* ACTIVITY *
Print the complete set of entries exactly.

INPUT below:

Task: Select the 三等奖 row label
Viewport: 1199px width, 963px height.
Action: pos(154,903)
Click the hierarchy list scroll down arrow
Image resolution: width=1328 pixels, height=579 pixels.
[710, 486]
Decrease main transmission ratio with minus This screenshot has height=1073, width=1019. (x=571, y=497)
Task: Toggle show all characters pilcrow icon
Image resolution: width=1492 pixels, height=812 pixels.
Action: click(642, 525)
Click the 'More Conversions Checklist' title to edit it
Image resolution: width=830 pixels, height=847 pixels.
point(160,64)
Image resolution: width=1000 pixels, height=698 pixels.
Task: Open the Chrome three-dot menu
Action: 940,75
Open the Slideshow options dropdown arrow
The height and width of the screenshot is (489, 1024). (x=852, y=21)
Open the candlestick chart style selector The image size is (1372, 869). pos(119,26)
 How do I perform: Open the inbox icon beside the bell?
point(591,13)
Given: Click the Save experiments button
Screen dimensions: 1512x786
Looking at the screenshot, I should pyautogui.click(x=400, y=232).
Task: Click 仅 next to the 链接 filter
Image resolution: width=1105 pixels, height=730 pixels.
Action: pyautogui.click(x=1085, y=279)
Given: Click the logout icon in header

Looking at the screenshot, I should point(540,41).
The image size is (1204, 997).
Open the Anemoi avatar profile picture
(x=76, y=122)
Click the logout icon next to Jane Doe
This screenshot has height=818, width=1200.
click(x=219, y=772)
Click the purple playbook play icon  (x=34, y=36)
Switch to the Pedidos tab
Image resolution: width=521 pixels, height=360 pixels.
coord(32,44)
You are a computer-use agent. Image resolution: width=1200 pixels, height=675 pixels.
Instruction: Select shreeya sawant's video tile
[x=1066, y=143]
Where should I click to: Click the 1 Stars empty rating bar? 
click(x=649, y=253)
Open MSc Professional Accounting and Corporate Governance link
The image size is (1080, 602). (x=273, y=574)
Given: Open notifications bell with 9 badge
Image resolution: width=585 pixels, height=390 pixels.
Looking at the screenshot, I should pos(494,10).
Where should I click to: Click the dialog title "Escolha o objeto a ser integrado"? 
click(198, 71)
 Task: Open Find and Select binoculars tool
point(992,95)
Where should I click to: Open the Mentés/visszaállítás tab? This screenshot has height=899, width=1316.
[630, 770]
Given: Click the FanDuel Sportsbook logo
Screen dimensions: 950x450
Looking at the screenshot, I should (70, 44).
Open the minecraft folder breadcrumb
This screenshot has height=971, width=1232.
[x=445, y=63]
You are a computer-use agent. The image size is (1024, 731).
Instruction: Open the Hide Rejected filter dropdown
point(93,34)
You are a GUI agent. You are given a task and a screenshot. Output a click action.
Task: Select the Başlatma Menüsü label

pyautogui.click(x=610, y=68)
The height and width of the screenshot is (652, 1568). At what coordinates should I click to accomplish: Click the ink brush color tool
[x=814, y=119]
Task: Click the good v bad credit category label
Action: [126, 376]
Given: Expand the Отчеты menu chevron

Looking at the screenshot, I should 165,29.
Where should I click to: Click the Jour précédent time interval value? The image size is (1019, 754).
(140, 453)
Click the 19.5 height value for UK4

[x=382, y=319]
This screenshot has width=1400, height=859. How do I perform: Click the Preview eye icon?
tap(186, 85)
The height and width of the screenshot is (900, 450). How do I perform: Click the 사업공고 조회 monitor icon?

End of INPUT.

* SOLVED EXERCISE *
Task: Select the 三等奖 row label
Viewport: 1199px width, 963px height.
Action: pos(154,903)
Click the hierarchy list scroll down arrow
Image resolution: width=1328 pixels, height=579 pixels.
[710, 486]
Decrease main transmission ratio with minus This screenshot has height=1073, width=1019. (x=571, y=497)
Task: Toggle show all characters pilcrow icon
Image resolution: width=1492 pixels, height=812 pixels.
Action: click(642, 525)
Click the 'More Conversions Checklist' title to edit it
Image resolution: width=830 pixels, height=847 pixels.
point(160,64)
Image resolution: width=1000 pixels, height=698 pixels.
Task: Open the Chrome three-dot menu
Action: 940,75
Open the Slideshow options dropdown arrow
The height and width of the screenshot is (489, 1024). (x=852, y=21)
Open the candlestick chart style selector The image size is (1372, 869). pos(119,26)
 How do I perform: Open the inbox icon beside the bell?
point(591,13)
Given: Click the Save experiments button
Screen dimensions: 1512x786
Looking at the screenshot, I should pyautogui.click(x=400, y=232).
Task: Click 仅 next to the 链接 filter
Image resolution: width=1105 pixels, height=730 pixels.
Action: pyautogui.click(x=1085, y=279)
Given: Click the logout icon in header

Looking at the screenshot, I should point(540,41).
The image size is (1204, 997).
Open the Anemoi avatar profile picture
(x=76, y=122)
Click the logout icon next to Jane Doe
This screenshot has height=818, width=1200.
click(x=219, y=772)
Click the purple playbook play icon  (x=34, y=36)
Switch to the Pedidos tab
Image resolution: width=521 pixels, height=360 pixels.
coord(32,44)
You are a computer-use agent. Image resolution: width=1200 pixels, height=675 pixels.
Instruction: Select shreeya sawant's video tile
[x=1066, y=143]
Where should I click to: Click the 1 Stars empty rating bar? 
click(x=649, y=253)
Open MSc Professional Accounting and Corporate Governance link
The image size is (1080, 602). (x=273, y=574)
Given: Open notifications bell with 9 badge
Image resolution: width=585 pixels, height=390 pixels.
Looking at the screenshot, I should pos(494,10).
Where should I click to: Click the dialog title "Escolha o objeto a ser integrado"? 
click(198, 71)
 Task: Open Find and Select binoculars tool
point(992,95)
Where should I click to: Open the Mentés/visszaállítás tab? This screenshot has height=899, width=1316.
[630, 770]
Given: Click the FanDuel Sportsbook logo
Screen dimensions: 950x450
Looking at the screenshot, I should (70, 44).
Open the minecraft folder breadcrumb
This screenshot has height=971, width=1232.
[x=445, y=63]
You are a computer-use agent. The image size is (1024, 731).
Instruction: Open the Hide Rejected filter dropdown
point(93,34)
You are a GUI agent. You are given a task and a screenshot. Output a click action.
Task: Select the Başlatma Menüsü label

pyautogui.click(x=610, y=68)
The height and width of the screenshot is (652, 1568). At what coordinates should I click to accomplish: Click the ink brush color tool
[x=814, y=119]
Task: Click the good v bad credit category label
Action: [126, 376]
Given: Expand the Отчеты menu chevron

Looking at the screenshot, I should 165,29.
Where should I click to: Click the Jour précédent time interval value? The image size is (1019, 754).
(140, 453)
Click the 19.5 height value for UK4

[x=382, y=319]
This screenshot has width=1400, height=859. How do I perform: Click the Preview eye icon?
tap(186, 85)
The height and width of the screenshot is (900, 450). How do I perform: Click the 사업공고 조회 monitor icon?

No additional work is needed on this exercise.